City: Rate of just-passing Regents scores has dropped by half

A series of changes to the way Regents exams are graded has dramatically slimmed down the number of scores that are exactly passing, according to the Department of Education.

In 2010, 7 percent of exams citywide received the lowest passing score, a 65. This year, that proportion was just 3.5 percent, officials said.

The number of 65s awarded on the five exams required for graduation rose sharply between 2006 and 2009. The recent decline came as the city implemented several new rules prompted by the bulge in the number of 65s, which suggested that teachers might be bumping up the scores of students on the verge of passing, sometimes illicitly.

Department officials said the reduction in the number of 65s showed that the policy changes had successfully curbed incentives to pad students’ scores.

“Even if the higher percentage of 65s wasn’t due to intentional cheating but well-meaning people making sure kids have the best chance to graduate, what we see … is that there isn’t that incentive to push a score to 65,” said Deputy Chief Academic Officer Adina Lopatin.

The department released the data in response to a new report by the Independent Budget Office that looks at Regents passing patterns for students who entered high school in 2005. Confirming conventional wisdom and a slew of recent studies, the report found that the more Regents exams a student had passed early in high school, the more likely he was to graduate on time.

The IBO’s analysis found that students were more likely to score exactly 65 the later they were in their high school careers, reflecting both the relatively low academic proficiency of those students and their schools’ added incentive to push them over the finish line to graduation.

The IBO also found that nearly a third of students had received one or more 65s in half of the 265 high schools where at least a quarter of their graduates earned Regents diplomas in 2009.

That finding was in line with the department’s own recognition that some schools were inappropriately awarding passing course grades and exam scores. This spring, department officials re-scored Regents exams with scores just over the passing threshold at 60 schools last year as part of a broad audit of academic data. At 14 schools, exams in at least one subject received passing scores when they should not have, according to the audit report. At four of the schools, the inflation swept across multiple subjects, the department found.

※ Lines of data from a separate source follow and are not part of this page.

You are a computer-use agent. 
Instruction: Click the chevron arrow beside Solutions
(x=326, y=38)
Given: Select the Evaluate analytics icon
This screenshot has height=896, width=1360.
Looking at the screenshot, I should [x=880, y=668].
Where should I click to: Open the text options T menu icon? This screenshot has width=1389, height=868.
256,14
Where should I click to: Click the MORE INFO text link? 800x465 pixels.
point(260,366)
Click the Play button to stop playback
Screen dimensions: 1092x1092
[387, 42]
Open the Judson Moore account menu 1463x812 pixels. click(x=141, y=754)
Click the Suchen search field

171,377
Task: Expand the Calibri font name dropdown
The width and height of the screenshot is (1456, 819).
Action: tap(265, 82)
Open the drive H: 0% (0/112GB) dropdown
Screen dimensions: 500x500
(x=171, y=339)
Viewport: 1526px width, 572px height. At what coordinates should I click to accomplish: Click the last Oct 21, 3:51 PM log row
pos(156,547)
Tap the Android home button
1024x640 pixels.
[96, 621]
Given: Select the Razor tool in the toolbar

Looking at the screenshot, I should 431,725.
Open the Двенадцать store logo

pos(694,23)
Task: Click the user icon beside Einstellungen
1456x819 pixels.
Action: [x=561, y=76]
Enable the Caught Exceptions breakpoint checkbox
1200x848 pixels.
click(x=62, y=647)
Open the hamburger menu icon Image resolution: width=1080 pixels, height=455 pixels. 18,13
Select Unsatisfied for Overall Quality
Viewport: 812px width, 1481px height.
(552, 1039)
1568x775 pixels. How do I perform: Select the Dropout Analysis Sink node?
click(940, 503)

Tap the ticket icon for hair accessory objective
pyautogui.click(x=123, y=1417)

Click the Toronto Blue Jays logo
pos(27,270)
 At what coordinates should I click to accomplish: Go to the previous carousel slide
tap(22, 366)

That change followed state mandates about Regents scoring in 2011. That year, the state began requiring schools to scan students’ answer sheets before grading, increasing accuracy and reducing opportunities for cheating. It also prohibited teachers from re-scoring exams that had not passed, a practice that had previously been required in some subjects for scores between 60 and 64.

That year, the proportion of 65’s awarded across the city dropped to between 4 and 4.5 percent, according to the Department of Education.

The state also told districts to stop allowing high school teachers to grade their own students’ exams. The city took the directive one step further and began rolling out a new Regents scoring system in which teachers do not score any exams from their own school. Last year, when 160 high schools participated in “distributed scoring,” the proportion of 65s fell to 3.5 percent.

Lopatin said department officials expect the proportion of 65s to decline yet again this year, when all schools will participate in distributed scoring. Principals are attending trainings this week in each borough to prepare them for January’s Regents exams, the first time that about 300 high schools will have their exams scored under the new system.

Teachers who participated in the distributed scoring pilot told GothamSchools this summer that they thought the arrangement would generate lower scores, on average. But the educators were divided on whether the deflation would be fair, with some arguing that graders should know context about students and schools before judging students’ performance.

“I’m concerned my students who chose to write about [the Venetian salt trade] were graded unfairly because the teacher didn’t know that information,” said Peter Lapré, a social studies at Park East High School who said he covered the unorthodox topic extensively.

Other teachers said they doubted colleagues from other schools would be as attentive while grading about preventing careless scoring errors from costing a student the score he needs to graduate.

“Because it’s not their students, will they care as much as we care?” said Monica Mazzocchi, who teaches at New Utrecht High School.

The IBO report suggests that scores increased when teachers and schools had more reasons to care about whether students passed their exams. In 2007, the city began giving high schools an annual letter grade based in part on their students’ Regents passing rates and on their graduation rates. Schools with low grades faced closure.

At the same time, students were being required to earn more grades above 65 than ever. Students who entered high school before 2005 were only required to post 55s or higher to graduate. But as part of a decade-long process to eliminate a less rigorous diploma option, the state began requiring entering students to pass one more exam at a 65 each year. Students who entered in 2008 were the first to be required to earn five 65s.

According to the IBO, 3.8 percent of math Regents exams received 65s in 2006. Three years later, that figure was 8.3 percent. In English, 4.9 percent of students received exactly a 65 in 2006. A full 10 percent of students got 65s in English in 2009.

Another 2 to 3 percent of math and science exams in 2010 received a 66, one point over passing, according to the IBO’s data.